The Carinthian Reindling is a dry yeast cake with raisins, and one of Carinthia's most popular regional dishes. Its taste is quite close to the Panettone of neighbouring Italy. As the Reindling has a quite neutral flavour, people eat it with ham and grated horse radish, or with jam and butter. The name Reindling is derived from the Austrian word for a flat pot (Reindl).
Austrian food consists of a few regional specialities that are typical or even unique. You can buy most of them at Naschmarkt, and in every well sorted Austrian supermarket or delicatessen shop. A great opportunity to taste authentic Austrian delicatessen is the annual Austrian food fair Genussfestival.
Styrian pumpkin seed oil is a richly flavoured green-black coloured oil that is pressed from the soft seeds of the oil pumpkin grown in Styria. It is sold throughout Austria and in some countries abroad (I have spotted it in London, for example). It makes green leafy salads and potato salads taste great. On the more exotic side, I have even had ice cream from pumpkin seed oil in a tavern in the Vienna Woods, strangely delicious! Pumpkin seed oil is also said to help with prostate-related illnesses, arteriosclerosis, and high blood pressure. Some women use it as an anti-ageing product and to prevent dry skin because it is rich in vitamins A, E and in carotenoids.
Styrian Horse Radish
Spicy horse radish is mostly grown in the South Eastern Austrian region of Styria. It is called Radi in Viennese, and is often served thinly grated with pork leg. Why? It helps to digest that irresistibly crunchy but fatty upper crust.

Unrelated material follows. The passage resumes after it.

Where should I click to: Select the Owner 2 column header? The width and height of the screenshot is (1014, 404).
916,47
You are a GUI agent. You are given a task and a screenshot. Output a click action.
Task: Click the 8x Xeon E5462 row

Our long winters taught us a thing or two about preserving fruit and vegetables in rich compotes, jams and sweet/sour pickles. The two most traditional quality brands are Vienna-based jams and pickles manufacturer Staud's and Tyrol-based compote, jam and sirup maker D'Arbo. When I travel back to Vienna, I often take Staud's jam from apricots grown in the Danube valley of the Wachau, pickled gherkins and aromatic forest honey with me.
Most And Sturm
Most is a fruit drink similar to the French cider. Pronounced with a closed 'o', it refers to pressed grape juice before it ferments to Sturm wine. Pronounced with an open 'o', the term refers to the Upper Austrian and Styrian apple and pear ciders, which usually contain four to eight percent of alcohol. The Sturm exclusively refers to the young still fermenting wine (vin moussant in French) of Austria and has about one percent of alcohol. You only get it at local wineries between September and December.
Austrian Food: Cook Books
There are a few good cook books about Austrian food. I have researched those in English language which are most authentic and contemporary. Two of them focus on Viennese cuisine, the only cuisine in the world which is named after a city.
For most foodies who travel Vienna symbolises the classic Central European kitchen, not least because of the vast multiethnic heritage from our Empire days. Invest in a good book about Viennese cuisine and re-create at home what you had on your plate back in Vienna. I am regularly using my German language cook book Hess: Wiener Küche for semolina dumpling soup and apple strudel. The most delightful English language cook book I have seen is the recently published Tante Hertha's Viennese Kitchen. A Book of Family Recipes.. My friend Elisabeth and fellow Viennese emigrant in London loves it, not least because of its extensive section on desserts and because of the beautiful imagery and personal context: The book is based on the notes of local baronesse Hertha Freiin von Winkler in the early 20th century.
Plachutta: Best Of Viennese Cuisine
Those of you who like Vienna beef and have been to one of the local Plachutta restaurants may want to bag Plachutta: Best Of Viennese Cuisine before or after you travel Vienna.
The book includes mouth-watering photos and focuses on classical Viennese cuisine, from roast beef with onions (Zwiebelrostbraten) to our way to preparing potato salad to classical desserts like cream cheese strudel (Milchrahmstrudel).